EU/3/13/1228 - orphan designation for treatment of primary sclerosing cholangitis

Primary sclerosing cholangitis is a condition in which there is long-term inflammation and scarring (fibrosis) of the bile ducts in the liver. These ducts are tubes through which bile, a liquid produced by the liver to help digest fats, flows to the intestine. As a result of the damage to the ducts, bile acids, essential components of bile, build up in the liver and damage the liver tissue. Early symptoms of the disease include tiredness and itching. The disease is more common in middle-aged men.

Primary sclerosing cholangitis is a long-term debilitating and life-threatening disease because, when the disease progresses, it may lead to portal hypertension (high blood pressure in the vessels connecting the liver and the gut), liver cirrhosis (scarring of the liver) and liver failure, and may increase the risk of liver cancer.

At the time of designation, primary sclerosing cholangitis affected less than 1 in 10,000 people in the European Union (EU). This was equivalent to a total of fewer than 51,000 people*, and is below the ceiling for orphan designation, which is 5 people in 10,000. This is based on the information provided by the sponsor and the knowledge of the Committee for Orphan Medicinal Products (COMP).

*Disclaimer: For the purpose of the designation, the number of patients affected by the condition is estimated and assessed on the basis of data from the European Union (EU 28), Norway, Iceland and Liechtenstein. This represents a population of 512,200,000 (Eurostat 2013).

At the time of designation, ursodeoxycholic acid was authorised in some EU countries to treat primary sclerosing cholangitis. In advanced cases, the patient may need a liver transplant.

The sponsor has provided sufficient information to show that obeticholic acid might be of significant benefit for patients with the condition because early preclinical studies show the medicine may have a beneficial effect on liver scarring and in reducing portal hypertension. This assumption will need to be confirmed at the time of marketing authorisation, in order to maintain the orphan status.

Obeticholic acid is a modified form of a bile acid. It is expected to work mainly by activating a receptor known as farnesoid X receptor (FXR), which controls the production of bile acid.
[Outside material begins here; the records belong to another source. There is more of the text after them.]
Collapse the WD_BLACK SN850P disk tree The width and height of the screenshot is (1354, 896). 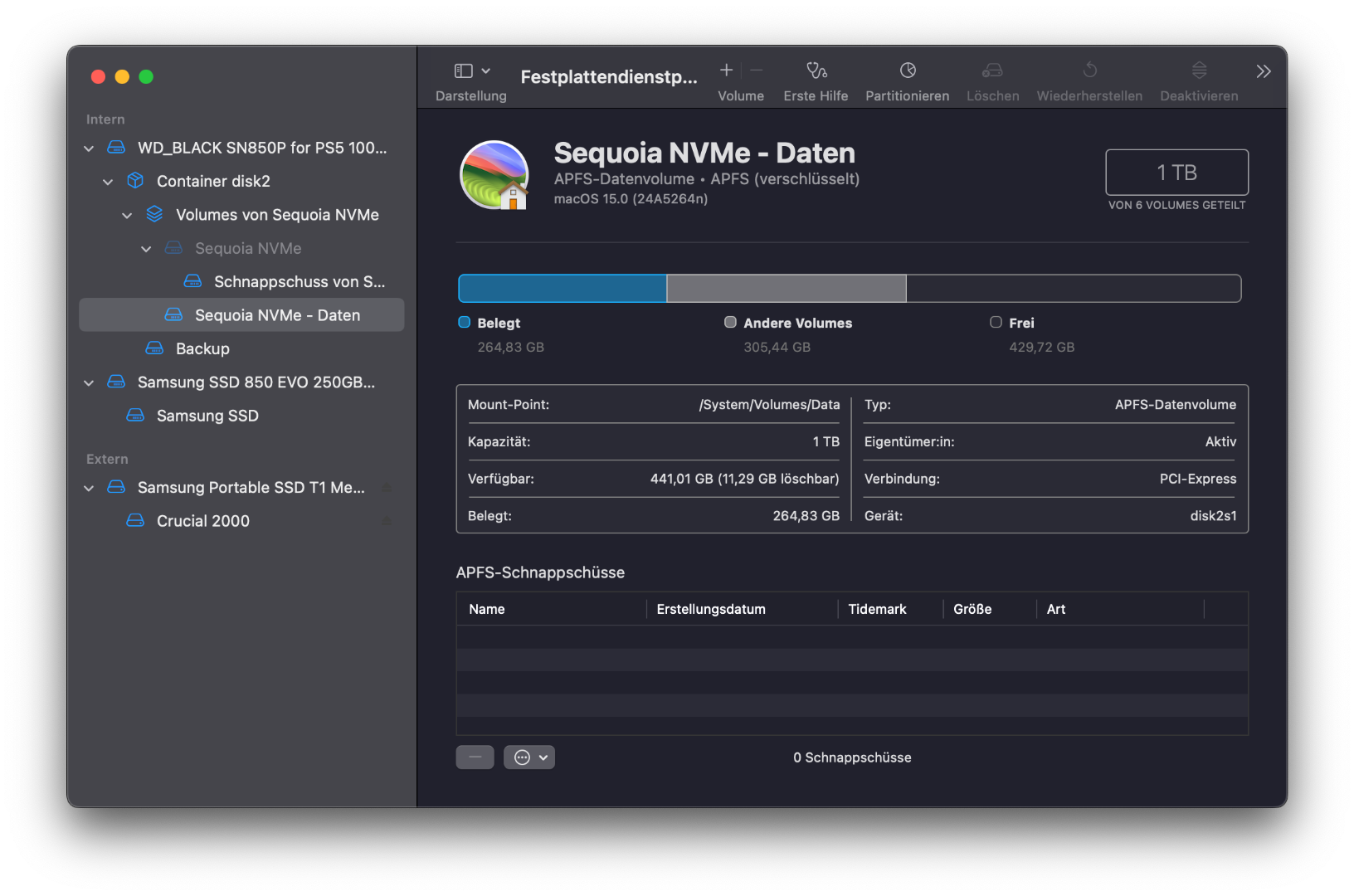click(89, 149)
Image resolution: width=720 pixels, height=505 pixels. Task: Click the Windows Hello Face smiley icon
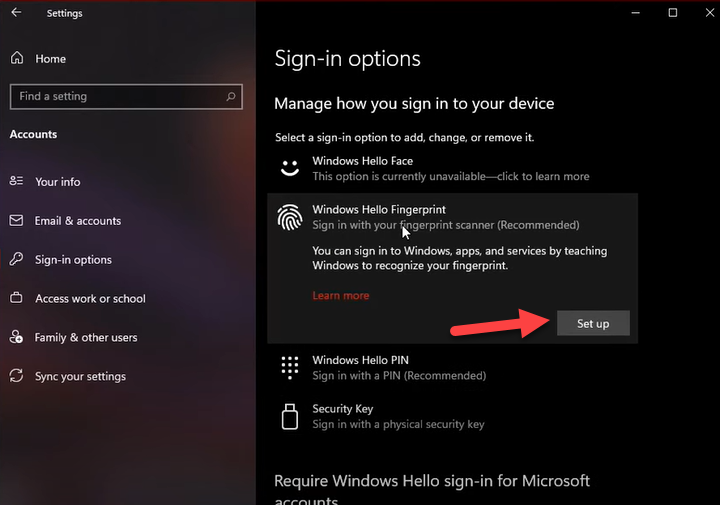[290, 168]
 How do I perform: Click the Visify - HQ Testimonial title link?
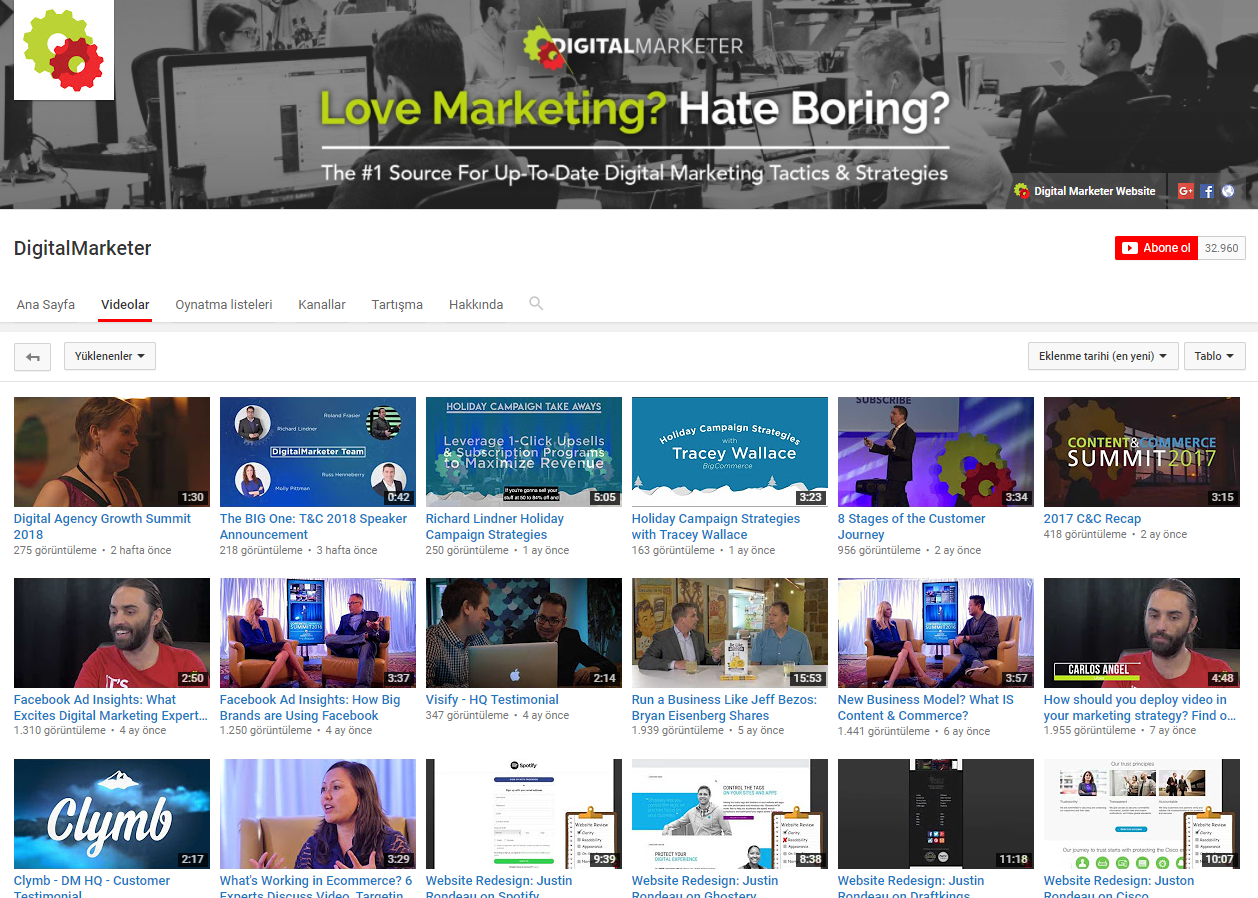tap(492, 700)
By activating this receptor, this medicine is expected to reduce the production of bile acid in the liver, preventing it from building up and damaging the liver tissue.

The effects of obeticholic acid have been evaluated in experimental models.

At the time of submission of the application for orphan designation, no clinical trials with obeticholic acid in patients with primary sclerosing cholangitis had been started.

At the time of submission, the product was not authorised anywhere in the EU for primary sclerosing cholangitis. Orphan designation had been granted in the United States for this condition.

In accordance with Regulation (EC) No 141/2000 of 16 December 1999, the COMP adopted a positive opinion on 12 December 2013 recommending the granting of this designation.

• the seriousness of the condition;
• the existence of alternative methods of diagnosis, prevention or treatment;
• either the rarity of the condition (affecting not more than 5 in 10,000 people in the EU) or insufficient returns on investment.

Designated orphan medicinal products are products that are still under investigation and are considered for orphan designation on the basis of potential activity. An orphan designation is not a marketing authorisation. As a consequence, demonstration of quality, safety and efficacy is necessary before a product can be granted a marketing authorisation.